=== Begin Enclosure ===
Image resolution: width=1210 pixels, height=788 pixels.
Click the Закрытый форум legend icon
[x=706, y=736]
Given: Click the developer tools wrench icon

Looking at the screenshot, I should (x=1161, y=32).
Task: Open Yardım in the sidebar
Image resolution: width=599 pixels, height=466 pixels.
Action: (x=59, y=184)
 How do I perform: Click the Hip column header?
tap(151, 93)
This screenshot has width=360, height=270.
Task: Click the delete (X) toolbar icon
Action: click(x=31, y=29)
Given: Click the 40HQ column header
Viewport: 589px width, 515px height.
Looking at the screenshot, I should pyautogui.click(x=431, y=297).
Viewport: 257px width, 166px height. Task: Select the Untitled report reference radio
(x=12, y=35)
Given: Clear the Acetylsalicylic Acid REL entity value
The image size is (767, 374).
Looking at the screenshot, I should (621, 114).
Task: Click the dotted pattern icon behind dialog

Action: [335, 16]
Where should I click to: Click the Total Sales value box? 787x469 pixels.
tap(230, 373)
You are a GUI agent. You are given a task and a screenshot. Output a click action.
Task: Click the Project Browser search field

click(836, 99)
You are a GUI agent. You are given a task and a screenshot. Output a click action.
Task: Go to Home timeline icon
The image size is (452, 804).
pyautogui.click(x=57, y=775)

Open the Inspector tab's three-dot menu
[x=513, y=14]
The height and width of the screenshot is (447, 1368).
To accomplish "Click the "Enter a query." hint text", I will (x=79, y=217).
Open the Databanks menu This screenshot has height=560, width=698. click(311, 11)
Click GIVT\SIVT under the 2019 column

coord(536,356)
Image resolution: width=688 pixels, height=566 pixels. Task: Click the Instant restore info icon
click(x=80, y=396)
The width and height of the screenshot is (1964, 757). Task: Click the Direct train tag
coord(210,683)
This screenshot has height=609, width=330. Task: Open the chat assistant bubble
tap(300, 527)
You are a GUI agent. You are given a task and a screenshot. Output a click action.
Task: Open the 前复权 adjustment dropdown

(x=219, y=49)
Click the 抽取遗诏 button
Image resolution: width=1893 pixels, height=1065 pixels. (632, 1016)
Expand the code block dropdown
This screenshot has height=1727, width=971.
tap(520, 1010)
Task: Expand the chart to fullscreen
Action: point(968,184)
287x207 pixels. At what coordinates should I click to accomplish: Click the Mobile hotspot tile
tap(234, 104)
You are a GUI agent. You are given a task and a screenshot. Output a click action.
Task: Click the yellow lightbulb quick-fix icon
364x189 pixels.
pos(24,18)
=== End Enclosure ===
• [Required action]: The task requires an exact copy of all the lines above.

• [Response]:
Image resolution: width=1210 pixels, height=788 pixels.
Click the Закрытый форум legend icon
[x=706, y=736]
Given: Click the developer tools wrench icon

Looking at the screenshot, I should (x=1161, y=32).
Task: Open Yardım in the sidebar
Image resolution: width=599 pixels, height=466 pixels.
Action: (x=59, y=184)
 How do I perform: Click the Hip column header?
tap(151, 93)
This screenshot has width=360, height=270.
Task: Click the delete (X) toolbar icon
Action: click(x=31, y=29)
Given: Click the 40HQ column header
Viewport: 589px width, 515px height.
Looking at the screenshot, I should pyautogui.click(x=431, y=297).
Viewport: 257px width, 166px height. Task: Select the Untitled report reference radio
(x=12, y=35)
Given: Clear the Acetylsalicylic Acid REL entity value
The image size is (767, 374).
Looking at the screenshot, I should (621, 114).
Task: Click the dotted pattern icon behind dialog

Action: [335, 16]
Where should I click to: Click the Total Sales value box? 787x469 pixels.
tap(230, 373)
You are a GUI agent. You are given a task and a screenshot. Output a click action.
Task: Click the Project Browser search field

click(836, 99)
You are a GUI agent. You are given a task and a screenshot. Output a click action.
Task: Go to Home timeline icon
The image size is (452, 804).
pyautogui.click(x=57, y=775)

Open the Inspector tab's three-dot menu
[x=513, y=14]
The height and width of the screenshot is (447, 1368).
To accomplish "Click the "Enter a query." hint text", I will (x=79, y=217).
Open the Databanks menu This screenshot has height=560, width=698. click(311, 11)
Click GIVT\SIVT under the 2019 column

coord(536,356)
Image resolution: width=688 pixels, height=566 pixels. Task: Click the Instant restore info icon
click(x=80, y=396)
The width and height of the screenshot is (1964, 757). Task: Click the Direct train tag
coord(210,683)
This screenshot has height=609, width=330. Task: Open the chat assistant bubble
tap(300, 527)
You are a GUI agent. You are given a task and a screenshot. Output a click action.
Task: Open the 前复权 adjustment dropdown

(x=219, y=49)
Click the 抽取遗诏 button
Image resolution: width=1893 pixels, height=1065 pixels. (632, 1016)
Expand the code block dropdown
This screenshot has height=1727, width=971.
tap(520, 1010)
Task: Expand the chart to fullscreen
Action: point(968,184)
287x207 pixels. At what coordinates should I click to accomplish: Click the Mobile hotspot tile
tap(234, 104)
You are a GUI agent. You are given a task and a screenshot. Output a click action.
Task: Click the yellow lightbulb quick-fix icon
364x189 pixels.
pos(24,18)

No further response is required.